Ironically, the US has only ever reported 12 instances of NSA employees unquestionably abusing its surveillance systems.

Of course, not all employees of these agencies will have access to this level of information but it should also be noted that these figures are conservative estimates based on known data and do not include the tens of thousands of contractors and external organisations that have an analyst's right of access to this illegally obtained information.

Naturally, the MSM have once again been found to be wanting on this issue of not just national but global importance, a situation that is becoming increasingly common. They now have a record of being visually impaired, are known to suffer from cognitive dissonance and have woefully failed in their duty of due diligence to the public, yet again.

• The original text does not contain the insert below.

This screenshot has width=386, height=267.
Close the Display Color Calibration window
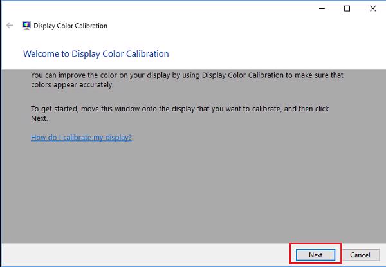point(374,8)
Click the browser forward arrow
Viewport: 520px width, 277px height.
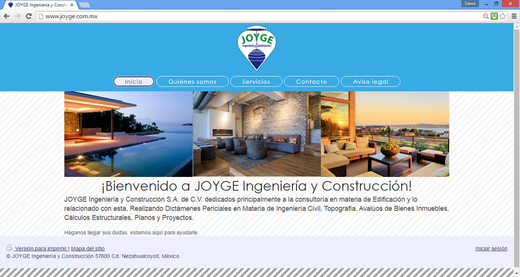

That the ECHELON SIGINT agencies are complicit in promoting these illegal activities within their respective organisations is not in question. In fact, there can be no doubt whatsoever that if they were subject to the same level of investigative and judicial scrutiny as the general public, then there would be a deluge of disciplinary actions, dismissals and prosecutions. What is even more troubling is that middle and senior managers in these agencies routinely acquiesce of this behaviour offering offenders complete protection and immunity from the law.

The worlds' population is not safe from these rogue agencies.

Beware of those who claim to protect you at the expense of your privacy.